▶ [WORK TO BE COMPLETED]:
Every line of the entries with the word "Crying" in it should be shown.

BEGIN EXERCISE DATA

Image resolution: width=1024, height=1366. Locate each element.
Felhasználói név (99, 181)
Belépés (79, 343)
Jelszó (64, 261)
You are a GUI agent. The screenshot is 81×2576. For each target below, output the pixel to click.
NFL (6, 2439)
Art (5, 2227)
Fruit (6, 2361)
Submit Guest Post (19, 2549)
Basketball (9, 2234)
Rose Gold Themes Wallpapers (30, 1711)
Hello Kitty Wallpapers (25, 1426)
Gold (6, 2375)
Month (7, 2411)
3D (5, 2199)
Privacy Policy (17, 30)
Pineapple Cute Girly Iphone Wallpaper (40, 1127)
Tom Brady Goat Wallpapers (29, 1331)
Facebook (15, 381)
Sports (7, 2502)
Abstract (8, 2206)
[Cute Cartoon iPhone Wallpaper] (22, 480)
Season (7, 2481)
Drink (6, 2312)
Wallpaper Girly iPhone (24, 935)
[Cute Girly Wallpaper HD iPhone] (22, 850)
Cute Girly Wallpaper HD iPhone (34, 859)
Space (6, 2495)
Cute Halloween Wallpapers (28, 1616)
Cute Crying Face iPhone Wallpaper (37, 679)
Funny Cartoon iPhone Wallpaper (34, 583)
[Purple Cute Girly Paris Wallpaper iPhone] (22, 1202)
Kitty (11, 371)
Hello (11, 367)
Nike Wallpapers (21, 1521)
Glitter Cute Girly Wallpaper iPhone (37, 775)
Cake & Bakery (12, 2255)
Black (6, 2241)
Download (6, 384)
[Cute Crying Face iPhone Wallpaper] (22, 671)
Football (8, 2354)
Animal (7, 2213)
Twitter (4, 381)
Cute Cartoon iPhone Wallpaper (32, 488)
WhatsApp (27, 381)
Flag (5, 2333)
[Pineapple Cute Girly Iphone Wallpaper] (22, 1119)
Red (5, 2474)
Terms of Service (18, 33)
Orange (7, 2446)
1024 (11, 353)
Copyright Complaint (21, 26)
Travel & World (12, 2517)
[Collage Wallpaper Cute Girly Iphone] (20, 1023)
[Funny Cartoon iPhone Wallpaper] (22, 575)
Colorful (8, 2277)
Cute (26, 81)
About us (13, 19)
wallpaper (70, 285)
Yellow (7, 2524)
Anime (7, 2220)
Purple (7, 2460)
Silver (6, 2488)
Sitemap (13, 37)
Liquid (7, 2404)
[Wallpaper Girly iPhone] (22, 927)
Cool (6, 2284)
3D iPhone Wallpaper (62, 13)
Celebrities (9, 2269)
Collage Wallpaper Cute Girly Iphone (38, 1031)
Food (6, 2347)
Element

END EXERCISE DATA

▶ [EXPECTED ANSWER]:
Cute Crying Face iPhone Wallpaper (37, 679)
[Cute Crying Face iPhone Wallpaper] (22, 671)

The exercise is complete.